I was looking at a friend's Vista laptop, 3 GB, decently if not extravagantly spec'd. It was kinda slow, and the disk would thrash for minutes after the desktop appeared. I was trying to find out what was hitting the hard disk and when, using my trusty optical detectors, so I turned off Superfetch. Lo and behold, the post-desktop thrashing stopped and the system's responsiveness improved.

Conclusion? Superfetch ain't always so super.

I've found that high-performance OSes tend to use efficient algorithms, and as little code as practical, in providing a sound implementation of the basics -- disk I/O, memory management, and the like. Microsoft, on the other hand, went the Rube Goldberg route, apparently compelled to build a rather complex caching scheme which tries to predict what you will do.

Well, software is never all that great at that (and I often can't stand Microsoft's presumptuousness in trying to do so). So I have to ask why? Is it because Microsoft knew Vista was going to have performance issues, and was desperate to do anything to make it appear that that was not the case (even if that something, in cases like mine above, amounted to nothing more than good advertising buzzwords?) Vista, with this "superior" system, is not faster than XP on either machine I've tried both OSes on (not my own -- helping others decide which OS to use. Both folks chose XP.)
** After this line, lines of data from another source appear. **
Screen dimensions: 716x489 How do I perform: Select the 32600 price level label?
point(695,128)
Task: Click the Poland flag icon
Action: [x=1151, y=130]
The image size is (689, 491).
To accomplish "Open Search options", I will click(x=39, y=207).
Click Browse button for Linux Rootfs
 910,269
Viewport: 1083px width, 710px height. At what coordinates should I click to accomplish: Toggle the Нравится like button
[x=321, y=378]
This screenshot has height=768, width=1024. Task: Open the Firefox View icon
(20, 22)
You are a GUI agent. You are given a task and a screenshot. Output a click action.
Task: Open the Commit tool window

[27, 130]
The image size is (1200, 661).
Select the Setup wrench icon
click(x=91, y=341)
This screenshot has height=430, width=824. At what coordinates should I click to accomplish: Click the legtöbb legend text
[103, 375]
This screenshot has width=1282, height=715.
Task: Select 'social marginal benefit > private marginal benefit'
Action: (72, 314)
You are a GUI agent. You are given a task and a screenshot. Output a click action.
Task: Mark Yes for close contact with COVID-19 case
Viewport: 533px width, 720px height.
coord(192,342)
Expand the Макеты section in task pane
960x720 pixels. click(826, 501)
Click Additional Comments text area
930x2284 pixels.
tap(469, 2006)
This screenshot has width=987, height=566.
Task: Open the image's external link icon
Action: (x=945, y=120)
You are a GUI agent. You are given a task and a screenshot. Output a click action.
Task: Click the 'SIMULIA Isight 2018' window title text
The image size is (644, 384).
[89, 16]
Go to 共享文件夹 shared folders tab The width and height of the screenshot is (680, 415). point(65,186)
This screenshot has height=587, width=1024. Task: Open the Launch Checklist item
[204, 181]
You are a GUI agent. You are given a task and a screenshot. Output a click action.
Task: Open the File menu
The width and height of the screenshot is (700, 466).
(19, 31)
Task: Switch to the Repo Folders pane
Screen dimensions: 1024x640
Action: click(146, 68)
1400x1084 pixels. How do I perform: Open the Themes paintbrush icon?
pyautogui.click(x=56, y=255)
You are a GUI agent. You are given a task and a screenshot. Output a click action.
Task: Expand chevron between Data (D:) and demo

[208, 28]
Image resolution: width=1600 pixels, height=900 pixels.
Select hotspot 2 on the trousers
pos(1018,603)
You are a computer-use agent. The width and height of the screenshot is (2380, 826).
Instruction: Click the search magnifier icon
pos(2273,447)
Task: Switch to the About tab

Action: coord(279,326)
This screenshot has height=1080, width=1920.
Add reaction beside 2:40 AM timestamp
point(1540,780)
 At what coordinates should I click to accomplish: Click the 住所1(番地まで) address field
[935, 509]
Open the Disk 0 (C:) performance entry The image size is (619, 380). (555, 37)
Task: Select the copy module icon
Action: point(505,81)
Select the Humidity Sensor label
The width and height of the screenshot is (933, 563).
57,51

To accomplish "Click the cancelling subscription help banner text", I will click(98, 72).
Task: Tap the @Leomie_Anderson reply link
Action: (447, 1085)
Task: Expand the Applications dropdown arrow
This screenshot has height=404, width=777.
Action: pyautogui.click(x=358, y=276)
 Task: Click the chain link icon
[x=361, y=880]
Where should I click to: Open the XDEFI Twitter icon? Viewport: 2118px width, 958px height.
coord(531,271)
FreeBSD and Linux, which generally stick to doing the basics well, both wipe the floor with even XP on my personal hardware. I can't imagine what the disparity would be with Vista, but I refuse to purchase Vista outright (maybe I'll download the Win 7 RC and try that).

Unfortunately it's not just Microsoft that's afflicted with this. I've about had it with turning off "quick launchers" from Adobe (Acrobat), Apple (Quicktime), and even OpenOffice (though OpenOffice at least makes it doable without using other tools). It appears that writing tight, efficient code is a lost goal, if not a nearly lost art, and that's sad.